The problem → Copy each of the rows below word for word, without changing anything.

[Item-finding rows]
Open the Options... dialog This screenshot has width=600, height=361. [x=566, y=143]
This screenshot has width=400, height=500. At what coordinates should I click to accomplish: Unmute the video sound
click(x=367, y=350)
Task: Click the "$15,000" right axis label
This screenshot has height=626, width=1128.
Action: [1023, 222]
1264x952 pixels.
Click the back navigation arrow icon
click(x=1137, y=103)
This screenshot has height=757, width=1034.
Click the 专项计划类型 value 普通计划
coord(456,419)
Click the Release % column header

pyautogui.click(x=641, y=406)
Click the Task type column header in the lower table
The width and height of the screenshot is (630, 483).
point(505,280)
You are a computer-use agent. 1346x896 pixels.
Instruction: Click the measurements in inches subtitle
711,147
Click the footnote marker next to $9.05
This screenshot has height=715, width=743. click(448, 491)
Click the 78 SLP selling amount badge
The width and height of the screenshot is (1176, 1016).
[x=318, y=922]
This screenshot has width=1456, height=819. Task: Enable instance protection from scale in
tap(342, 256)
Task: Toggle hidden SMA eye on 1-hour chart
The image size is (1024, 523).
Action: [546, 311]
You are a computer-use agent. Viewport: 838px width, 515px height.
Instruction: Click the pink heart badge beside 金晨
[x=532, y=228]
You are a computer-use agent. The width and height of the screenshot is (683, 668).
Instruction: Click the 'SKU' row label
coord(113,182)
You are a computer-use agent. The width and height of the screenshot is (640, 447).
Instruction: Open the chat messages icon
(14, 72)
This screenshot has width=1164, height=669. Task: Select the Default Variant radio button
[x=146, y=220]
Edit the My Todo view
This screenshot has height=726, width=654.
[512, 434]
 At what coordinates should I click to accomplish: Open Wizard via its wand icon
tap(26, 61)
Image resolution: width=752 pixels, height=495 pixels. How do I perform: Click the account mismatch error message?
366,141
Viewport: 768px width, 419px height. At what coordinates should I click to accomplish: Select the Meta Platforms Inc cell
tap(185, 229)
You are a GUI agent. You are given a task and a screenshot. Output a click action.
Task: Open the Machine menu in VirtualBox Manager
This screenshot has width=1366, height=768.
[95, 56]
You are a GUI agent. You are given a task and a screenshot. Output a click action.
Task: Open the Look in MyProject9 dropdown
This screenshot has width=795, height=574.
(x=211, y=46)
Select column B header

Answer for the task →
Open the Options... dialog This screenshot has width=600, height=361. [x=566, y=143]
This screenshot has width=400, height=500. At what coordinates should I click to accomplish: Unmute the video sound
click(x=367, y=350)
Task: Click the "$15,000" right axis label
This screenshot has height=626, width=1128.
Action: [1023, 222]
1264x952 pixels.
Click the back navigation arrow icon
click(x=1137, y=103)
This screenshot has height=757, width=1034.
Click the 专项计划类型 value 普通计划
coord(456,419)
Click the Release % column header

pyautogui.click(x=641, y=406)
Click the Task type column header in the lower table
The width and height of the screenshot is (630, 483).
point(505,280)
You are a computer-use agent. 1346x896 pixels.
Instruction: Click the measurements in inches subtitle
711,147
Click the footnote marker next to $9.05
This screenshot has height=715, width=743. click(448, 491)
Click the 78 SLP selling amount badge
The width and height of the screenshot is (1176, 1016).
[x=318, y=922]
This screenshot has width=1456, height=819. Task: Enable instance protection from scale in
tap(342, 256)
Task: Toggle hidden SMA eye on 1-hour chart
The image size is (1024, 523).
Action: [546, 311]
You are a computer-use agent. Viewport: 838px width, 515px height.
Instruction: Click the pink heart badge beside 金晨
[x=532, y=228]
You are a computer-use agent. The width and height of the screenshot is (683, 668).
Instruction: Click the 'SKU' row label
coord(113,182)
You are a computer-use agent. The width and height of the screenshot is (640, 447).
Instruction: Open the chat messages icon
(14, 72)
This screenshot has width=1164, height=669. Task: Select the Default Variant radio button
[x=146, y=220]
Edit the My Todo view
This screenshot has height=726, width=654.
[512, 434]
 At what coordinates should I click to accomplish: Open Wizard via its wand icon
tap(26, 61)
Image resolution: width=752 pixels, height=495 pixels. How do I perform: Click the account mismatch error message?
366,141
Viewport: 768px width, 419px height. At what coordinates should I click to accomplish: Select the Meta Platforms Inc cell
tap(185, 229)
You are a GUI agent. You are given a task and a screenshot. Output a click action.
Task: Open the Machine menu in VirtualBox Manager
This screenshot has width=1366, height=768.
[95, 56]
You are a GUI agent. You are given a task and a screenshot. Output a click action.
Task: Open the Look in MyProject9 dropdown
This screenshot has width=795, height=574.
(x=211, y=46)
Select column B header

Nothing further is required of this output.